Tom Dunne: I was too upset to play Stones songs when I heard the news
The Rolling Stones posing with a group of ladies, during rehearsals for ABC's 'Thank Your Lucky Stars' TV pop music show at Teddington Studios, London, 11th November 1964. From left to right, Bill Wyman, Keith Richards, Mick Jagger, Brian Jones and Charlie Watts. (Photo by Terry O'Neill/Getty Images)
Charlie Watts’ death banjaxed me. I tried to play Rolling Stones' songs on the show when I heard, but I had to stop. I was too upset.
It begs the old question: why do people in bands mean so much to us? Why do we care? It makes sense in your teens but I’m not in my teens. “I’m an adult now,” as The Pursuit of Happiness once sang, “I’ve got the problems of an adult, on my head and on my shoulders, I’m an adult now.”

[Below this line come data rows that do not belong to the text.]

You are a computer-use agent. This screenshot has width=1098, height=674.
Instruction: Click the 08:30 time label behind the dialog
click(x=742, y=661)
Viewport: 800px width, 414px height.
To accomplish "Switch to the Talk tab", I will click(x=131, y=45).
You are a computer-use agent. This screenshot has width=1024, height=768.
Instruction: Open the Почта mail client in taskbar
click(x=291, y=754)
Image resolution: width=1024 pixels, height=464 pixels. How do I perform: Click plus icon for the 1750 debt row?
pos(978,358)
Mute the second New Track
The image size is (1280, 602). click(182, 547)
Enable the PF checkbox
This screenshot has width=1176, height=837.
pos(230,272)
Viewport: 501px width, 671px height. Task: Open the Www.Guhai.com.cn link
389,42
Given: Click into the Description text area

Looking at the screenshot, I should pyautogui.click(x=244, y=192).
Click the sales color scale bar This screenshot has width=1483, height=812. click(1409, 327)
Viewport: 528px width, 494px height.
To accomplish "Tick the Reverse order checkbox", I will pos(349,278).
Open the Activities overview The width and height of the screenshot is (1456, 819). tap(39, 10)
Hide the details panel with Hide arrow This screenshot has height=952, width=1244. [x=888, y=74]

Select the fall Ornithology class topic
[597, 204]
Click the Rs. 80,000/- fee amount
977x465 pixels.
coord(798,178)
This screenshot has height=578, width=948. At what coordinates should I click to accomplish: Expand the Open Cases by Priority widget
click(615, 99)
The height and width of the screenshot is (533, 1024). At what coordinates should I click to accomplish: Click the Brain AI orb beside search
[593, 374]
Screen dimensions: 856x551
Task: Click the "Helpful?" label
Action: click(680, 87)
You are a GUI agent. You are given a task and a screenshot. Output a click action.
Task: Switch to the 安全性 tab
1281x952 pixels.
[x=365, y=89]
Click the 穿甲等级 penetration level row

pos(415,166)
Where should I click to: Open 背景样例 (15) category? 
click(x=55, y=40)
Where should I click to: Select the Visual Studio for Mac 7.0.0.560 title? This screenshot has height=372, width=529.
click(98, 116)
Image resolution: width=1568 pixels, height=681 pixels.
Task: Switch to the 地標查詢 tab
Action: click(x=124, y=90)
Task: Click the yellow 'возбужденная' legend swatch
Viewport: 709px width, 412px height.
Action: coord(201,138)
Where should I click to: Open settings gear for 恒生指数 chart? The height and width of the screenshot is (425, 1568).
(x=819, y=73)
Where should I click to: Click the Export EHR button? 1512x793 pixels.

I discovered the Stones via older siblings at Christmas 1976. Asking their advice on what to spend record tokens on they were unanimous: Rolled Gold, The Very Best of The Rolling Stones. Double vinyl, the hits in chronological order from 1963’s ‘Come On’ to ‘Gimme Shelter’ in December 1969.
These dates seemed as far back in time as the steam engine. The last hit on here was half my lifetime ago. My siblings told me they were like the Beatles only “dangerous”. They were right. And that first time you hear ‘Satisfaction', or ‘Paint it Black', well, oh my Lord.
‘Adult-themed lyrics’ suggest odd things to a teenage mind. You don’t understand but It becomes clear that relationships between men and women contain more shootouts than a Sunday afternoon western. Then you write ‘The Rolling Stones’ on your school bag and the atmosphere around you changes.
I first noticed Charlie during the ‘It’s Only Rock and Roll’ video. He was wearing a sailor suit in a sea of bubbles. I had managed to at last see past Mick (magnificent), Keith (scary) and Bill Wyman (too cool for school) to the man at the back. It was my first time seeing ‘cool detachment'. I was mesmerised.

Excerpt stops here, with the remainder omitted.